***** SOURCE EXTRACT *****
# Ray's Pizza, Prince Street and its secret mob history



## editor (Sep 22, 2013)

I wrote a piece about when I stayed at Ray's Pizza back in 1986 - and now I've learnt that it was a hot spot of mob activity!

The New York Post bought my photo and have detailed the nefarious activity that had been going on in the building over the years: Secret mob history of Ray’s Pizza

*typo edited!


----------



## killer b (Sep 23, 2013)

you're older than you look.


----------



## classicdish (Sep 23, 2013)

In 1896 maybe it looked a bit like this:





http://www.sspny.com/blog/sspny-nei...vard-to-skid-row-to-today-s-nightlife-mecca-1


----------



## editor (Sep 23, 2013)

Sounds like they may have been listening in to me and my girlfriend too! 



> It was no mystery to law enforcement what was going on at the heralded pizzeria. But proving it was another matter. Three times, the Manhattan District Attorney’s Office planted bugs inside the pizza parlor and on the street outside in hopes of catching Cuomo and his pals in the act. It was close, but no cigar.
> 
> Wiretap affidavits submitted to court by DA Robert Morgenthau during a one-year-long probe in 1989 stated there was “reasonable cause to believe” that Cuomo, D’Arco and other Luchese crime-family associates were “committing the crimes of criminal sale of a controlled substance.”


----------



## editor (Sep 23, 2013)

classicdish said:


> In 1896 maybe it looked a bit like this:


I've moved on from that typo _thanksverymuch. _


----------



## editor (Sep 23, 2013)

I wrote to my old girlfriend who lived in the apartment at Rays to tell her about the article.

She wrote back to tell me that she always knew the place was a bit dodgy. When she paid the rent (cash, of course) she had to hand it over to a "plump, bosomy bleached blonde of a certain age" who would stuff the money in her bra!


----------
***** RECORDED DATA *****
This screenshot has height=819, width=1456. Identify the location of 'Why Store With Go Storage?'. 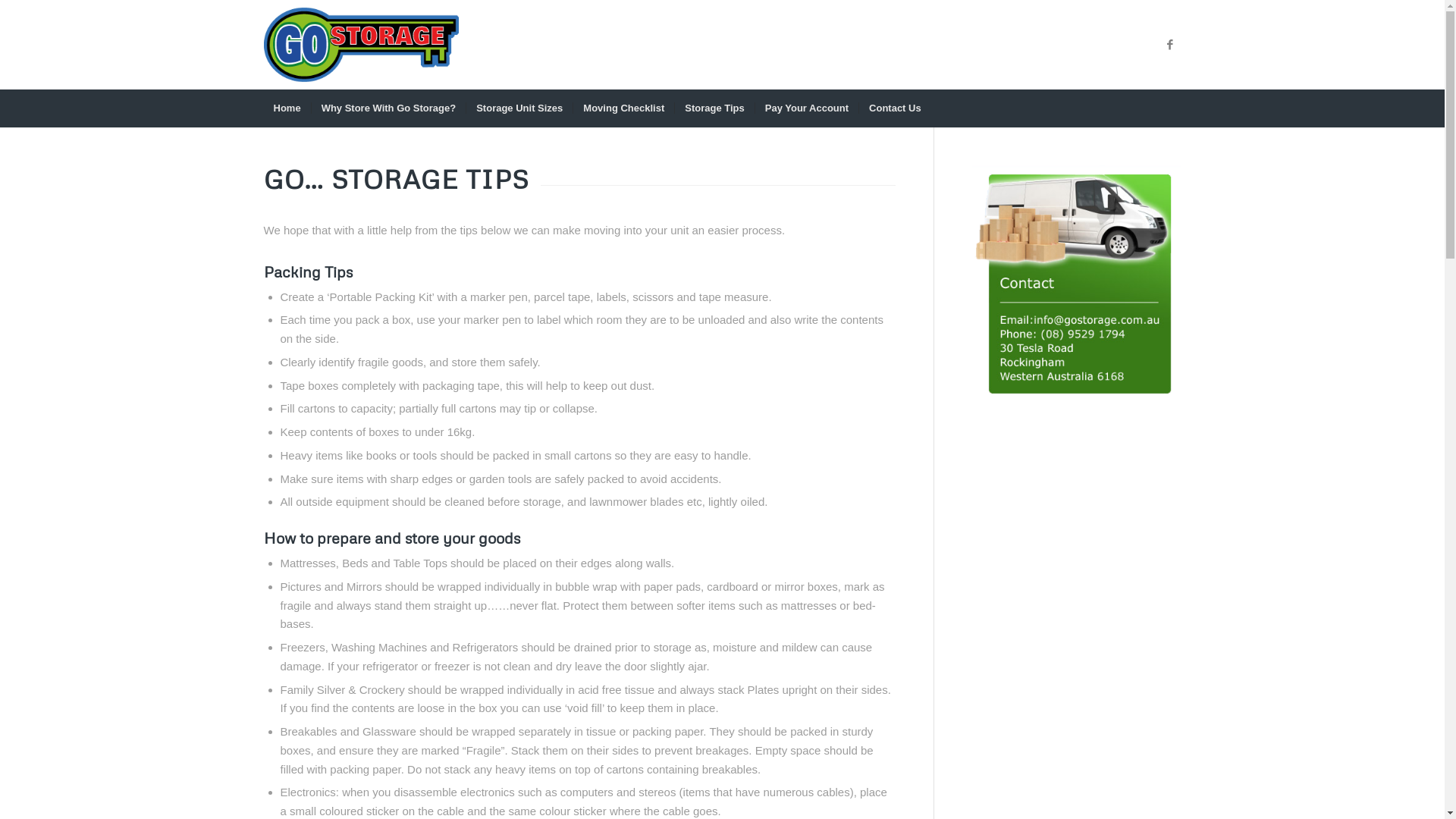
(388, 107).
*****
→ **EXERCISE**: Transcribe everything in the Ray's Pizza thread from "I've moved on" down to "about the article.". You won't need the data for this.

→ **OUTPUT**:
I've moved on from that typo _thanksverymuch. _


----------



## editor (Sep 23, 2013)

I wrote to my old girlfriend who lived in the apartment at Rays to tell her about the article.